▶ Task goal:
Each line from the start of the data below through the one containing "Given: Uncheck the Caries checkbox" must be reproduced exactly.

───── Dataset excerpts

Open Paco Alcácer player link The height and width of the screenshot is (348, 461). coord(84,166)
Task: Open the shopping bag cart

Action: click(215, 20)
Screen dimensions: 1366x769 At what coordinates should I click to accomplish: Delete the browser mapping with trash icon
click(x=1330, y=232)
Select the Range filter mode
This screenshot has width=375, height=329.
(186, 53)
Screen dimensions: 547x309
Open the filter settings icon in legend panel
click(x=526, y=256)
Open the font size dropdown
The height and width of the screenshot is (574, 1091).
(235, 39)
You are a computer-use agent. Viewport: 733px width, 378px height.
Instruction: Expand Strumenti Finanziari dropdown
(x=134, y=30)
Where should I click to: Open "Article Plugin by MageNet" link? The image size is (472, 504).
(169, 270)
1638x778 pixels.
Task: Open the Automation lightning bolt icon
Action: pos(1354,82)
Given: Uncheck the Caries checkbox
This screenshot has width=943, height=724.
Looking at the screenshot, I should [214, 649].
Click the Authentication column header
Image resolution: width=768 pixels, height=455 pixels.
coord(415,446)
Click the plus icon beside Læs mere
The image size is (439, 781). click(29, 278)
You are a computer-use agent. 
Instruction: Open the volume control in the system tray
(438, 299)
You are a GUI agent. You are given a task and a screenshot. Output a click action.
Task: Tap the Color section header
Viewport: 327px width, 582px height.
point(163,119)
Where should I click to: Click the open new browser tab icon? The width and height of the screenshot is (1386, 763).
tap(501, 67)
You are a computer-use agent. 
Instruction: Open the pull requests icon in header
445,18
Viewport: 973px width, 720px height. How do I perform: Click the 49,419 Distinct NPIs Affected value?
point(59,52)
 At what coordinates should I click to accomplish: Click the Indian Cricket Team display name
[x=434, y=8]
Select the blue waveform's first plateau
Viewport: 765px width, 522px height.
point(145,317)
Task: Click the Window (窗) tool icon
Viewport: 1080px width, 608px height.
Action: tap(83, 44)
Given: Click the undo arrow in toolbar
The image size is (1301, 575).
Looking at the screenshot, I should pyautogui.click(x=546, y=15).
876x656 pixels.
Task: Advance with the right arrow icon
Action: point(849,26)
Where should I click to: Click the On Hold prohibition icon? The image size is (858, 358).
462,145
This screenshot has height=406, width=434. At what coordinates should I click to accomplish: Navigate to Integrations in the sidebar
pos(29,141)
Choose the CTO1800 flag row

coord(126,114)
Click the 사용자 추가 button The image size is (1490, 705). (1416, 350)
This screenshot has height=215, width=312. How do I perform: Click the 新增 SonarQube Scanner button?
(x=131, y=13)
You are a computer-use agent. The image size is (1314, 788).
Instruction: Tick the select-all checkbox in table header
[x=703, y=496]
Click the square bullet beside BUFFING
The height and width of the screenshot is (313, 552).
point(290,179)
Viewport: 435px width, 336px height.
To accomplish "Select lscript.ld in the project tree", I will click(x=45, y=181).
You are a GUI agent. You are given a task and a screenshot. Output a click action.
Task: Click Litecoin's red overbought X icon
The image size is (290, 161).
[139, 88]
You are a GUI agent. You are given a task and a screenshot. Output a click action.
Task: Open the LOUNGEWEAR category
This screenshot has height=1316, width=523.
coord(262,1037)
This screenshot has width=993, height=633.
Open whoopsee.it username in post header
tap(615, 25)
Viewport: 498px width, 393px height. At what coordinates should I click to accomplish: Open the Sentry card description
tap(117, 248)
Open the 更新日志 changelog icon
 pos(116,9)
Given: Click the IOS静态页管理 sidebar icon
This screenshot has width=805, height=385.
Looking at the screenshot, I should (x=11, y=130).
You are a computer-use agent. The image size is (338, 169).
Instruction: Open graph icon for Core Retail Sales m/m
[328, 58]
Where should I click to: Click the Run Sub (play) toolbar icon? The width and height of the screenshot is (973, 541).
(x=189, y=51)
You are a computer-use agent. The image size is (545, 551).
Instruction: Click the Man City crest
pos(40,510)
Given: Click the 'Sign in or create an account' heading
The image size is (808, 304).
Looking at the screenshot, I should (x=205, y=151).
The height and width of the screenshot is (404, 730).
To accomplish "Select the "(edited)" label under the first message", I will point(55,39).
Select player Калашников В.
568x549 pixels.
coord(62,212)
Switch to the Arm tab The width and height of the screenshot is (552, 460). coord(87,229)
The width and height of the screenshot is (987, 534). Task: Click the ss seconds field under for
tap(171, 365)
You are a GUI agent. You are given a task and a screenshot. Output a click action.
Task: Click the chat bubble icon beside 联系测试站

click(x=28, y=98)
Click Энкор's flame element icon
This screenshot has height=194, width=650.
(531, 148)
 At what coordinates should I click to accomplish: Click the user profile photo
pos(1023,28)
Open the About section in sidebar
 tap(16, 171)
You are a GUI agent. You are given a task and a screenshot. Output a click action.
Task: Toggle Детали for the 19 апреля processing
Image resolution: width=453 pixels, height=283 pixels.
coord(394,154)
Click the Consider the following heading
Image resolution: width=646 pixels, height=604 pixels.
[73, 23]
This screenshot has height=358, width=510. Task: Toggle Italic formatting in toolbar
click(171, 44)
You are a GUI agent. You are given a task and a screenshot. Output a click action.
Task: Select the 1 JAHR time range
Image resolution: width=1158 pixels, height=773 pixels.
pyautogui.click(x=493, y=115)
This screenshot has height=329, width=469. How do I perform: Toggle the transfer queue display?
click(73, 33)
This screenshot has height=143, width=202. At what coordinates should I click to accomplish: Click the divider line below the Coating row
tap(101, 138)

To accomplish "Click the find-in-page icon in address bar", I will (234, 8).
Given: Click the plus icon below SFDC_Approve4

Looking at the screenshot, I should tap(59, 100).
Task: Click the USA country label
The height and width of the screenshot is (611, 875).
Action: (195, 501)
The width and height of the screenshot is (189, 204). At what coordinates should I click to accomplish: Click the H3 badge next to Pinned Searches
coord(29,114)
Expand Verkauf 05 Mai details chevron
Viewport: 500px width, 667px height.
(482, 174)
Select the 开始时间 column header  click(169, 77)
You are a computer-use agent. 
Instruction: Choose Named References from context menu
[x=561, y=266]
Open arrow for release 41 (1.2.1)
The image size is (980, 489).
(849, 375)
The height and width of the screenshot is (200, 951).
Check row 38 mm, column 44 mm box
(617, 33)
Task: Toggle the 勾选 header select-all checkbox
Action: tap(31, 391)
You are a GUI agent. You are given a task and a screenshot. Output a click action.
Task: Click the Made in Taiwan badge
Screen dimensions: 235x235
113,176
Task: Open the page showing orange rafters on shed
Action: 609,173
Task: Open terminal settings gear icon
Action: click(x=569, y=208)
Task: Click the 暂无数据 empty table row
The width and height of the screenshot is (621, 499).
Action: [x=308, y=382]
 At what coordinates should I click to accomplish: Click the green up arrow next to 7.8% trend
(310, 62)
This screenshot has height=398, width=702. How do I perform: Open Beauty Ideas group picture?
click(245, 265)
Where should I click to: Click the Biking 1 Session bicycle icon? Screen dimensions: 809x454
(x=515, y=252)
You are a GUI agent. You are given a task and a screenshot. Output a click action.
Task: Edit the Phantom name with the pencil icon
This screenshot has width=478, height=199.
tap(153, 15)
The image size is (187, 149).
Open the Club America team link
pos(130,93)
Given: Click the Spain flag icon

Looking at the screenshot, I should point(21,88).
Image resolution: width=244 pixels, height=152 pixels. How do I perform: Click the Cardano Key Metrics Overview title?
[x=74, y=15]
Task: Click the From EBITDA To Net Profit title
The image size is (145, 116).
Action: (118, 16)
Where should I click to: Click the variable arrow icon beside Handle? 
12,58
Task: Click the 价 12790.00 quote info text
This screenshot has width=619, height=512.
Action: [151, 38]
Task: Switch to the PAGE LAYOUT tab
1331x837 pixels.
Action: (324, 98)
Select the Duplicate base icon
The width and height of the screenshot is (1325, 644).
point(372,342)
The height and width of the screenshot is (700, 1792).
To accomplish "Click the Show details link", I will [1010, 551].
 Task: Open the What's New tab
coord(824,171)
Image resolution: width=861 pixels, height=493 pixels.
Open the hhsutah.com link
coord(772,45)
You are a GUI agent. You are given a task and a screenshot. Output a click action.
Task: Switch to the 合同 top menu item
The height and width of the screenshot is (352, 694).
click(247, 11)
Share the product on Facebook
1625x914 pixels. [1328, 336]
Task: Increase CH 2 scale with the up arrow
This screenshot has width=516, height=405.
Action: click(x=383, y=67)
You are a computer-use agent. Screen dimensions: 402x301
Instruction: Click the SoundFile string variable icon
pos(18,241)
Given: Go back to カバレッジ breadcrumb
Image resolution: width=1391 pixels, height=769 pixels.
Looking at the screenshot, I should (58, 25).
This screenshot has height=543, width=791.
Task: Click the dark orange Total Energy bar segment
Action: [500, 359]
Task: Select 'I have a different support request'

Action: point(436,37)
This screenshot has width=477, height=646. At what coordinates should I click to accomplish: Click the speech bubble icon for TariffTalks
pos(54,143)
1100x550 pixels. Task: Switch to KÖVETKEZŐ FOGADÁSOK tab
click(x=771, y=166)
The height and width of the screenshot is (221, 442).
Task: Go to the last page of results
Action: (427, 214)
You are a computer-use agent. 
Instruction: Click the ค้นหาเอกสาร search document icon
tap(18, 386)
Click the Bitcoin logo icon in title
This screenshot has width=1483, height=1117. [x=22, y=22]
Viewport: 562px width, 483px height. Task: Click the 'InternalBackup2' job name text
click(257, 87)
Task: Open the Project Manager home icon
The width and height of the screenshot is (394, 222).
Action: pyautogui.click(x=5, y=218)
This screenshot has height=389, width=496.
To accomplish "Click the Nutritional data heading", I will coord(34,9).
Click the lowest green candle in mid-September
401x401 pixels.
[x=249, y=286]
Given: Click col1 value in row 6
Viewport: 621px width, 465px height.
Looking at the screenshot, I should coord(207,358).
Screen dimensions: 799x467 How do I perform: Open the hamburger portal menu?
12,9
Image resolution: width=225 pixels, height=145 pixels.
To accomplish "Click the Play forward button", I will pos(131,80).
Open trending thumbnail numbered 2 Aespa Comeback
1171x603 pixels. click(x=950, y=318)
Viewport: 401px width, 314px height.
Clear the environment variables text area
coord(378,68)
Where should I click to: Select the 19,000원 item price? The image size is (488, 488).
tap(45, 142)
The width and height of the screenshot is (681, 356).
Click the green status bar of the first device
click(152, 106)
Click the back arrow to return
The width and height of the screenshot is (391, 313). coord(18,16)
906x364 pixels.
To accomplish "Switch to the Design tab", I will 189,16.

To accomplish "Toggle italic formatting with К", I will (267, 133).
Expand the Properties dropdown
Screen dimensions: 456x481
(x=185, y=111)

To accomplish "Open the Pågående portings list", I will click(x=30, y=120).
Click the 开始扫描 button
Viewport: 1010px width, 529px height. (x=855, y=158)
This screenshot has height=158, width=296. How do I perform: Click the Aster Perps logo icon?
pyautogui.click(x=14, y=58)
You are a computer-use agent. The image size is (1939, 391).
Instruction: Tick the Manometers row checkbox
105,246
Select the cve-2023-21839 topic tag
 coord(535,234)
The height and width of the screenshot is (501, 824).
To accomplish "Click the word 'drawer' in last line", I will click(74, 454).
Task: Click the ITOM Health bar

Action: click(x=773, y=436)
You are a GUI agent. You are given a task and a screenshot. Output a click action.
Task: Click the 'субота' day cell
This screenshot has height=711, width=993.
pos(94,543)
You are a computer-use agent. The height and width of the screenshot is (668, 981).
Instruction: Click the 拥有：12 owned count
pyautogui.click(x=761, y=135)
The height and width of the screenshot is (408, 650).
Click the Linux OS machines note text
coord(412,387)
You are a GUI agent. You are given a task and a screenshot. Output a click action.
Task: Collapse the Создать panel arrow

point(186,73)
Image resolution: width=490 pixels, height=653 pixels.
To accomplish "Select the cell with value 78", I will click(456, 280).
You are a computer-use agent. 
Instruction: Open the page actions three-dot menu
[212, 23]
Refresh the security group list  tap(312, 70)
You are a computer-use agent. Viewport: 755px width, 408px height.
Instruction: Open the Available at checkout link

──────────

▶ Your solution:
Open Paco Alcácer player link The height and width of the screenshot is (348, 461). coord(84,166)
Task: Open the shopping bag cart

Action: click(215, 20)
Screen dimensions: 1366x769 At what coordinates should I click to accomplish: Delete the browser mapping with trash icon
click(x=1330, y=232)
Select the Range filter mode
This screenshot has width=375, height=329.
(186, 53)
Screen dimensions: 547x309
Open the filter settings icon in legend panel
click(x=526, y=256)
Open the font size dropdown
The height and width of the screenshot is (574, 1091).
(235, 39)
You are a computer-use agent. Viewport: 733px width, 378px height.
Instruction: Expand Strumenti Finanziari dropdown
(x=134, y=30)
Where should I click to: Open "Article Plugin by MageNet" link? The image size is (472, 504).
(169, 270)
1638x778 pixels.
Task: Open the Automation lightning bolt icon
Action: pos(1354,82)
Given: Uncheck the Caries checkbox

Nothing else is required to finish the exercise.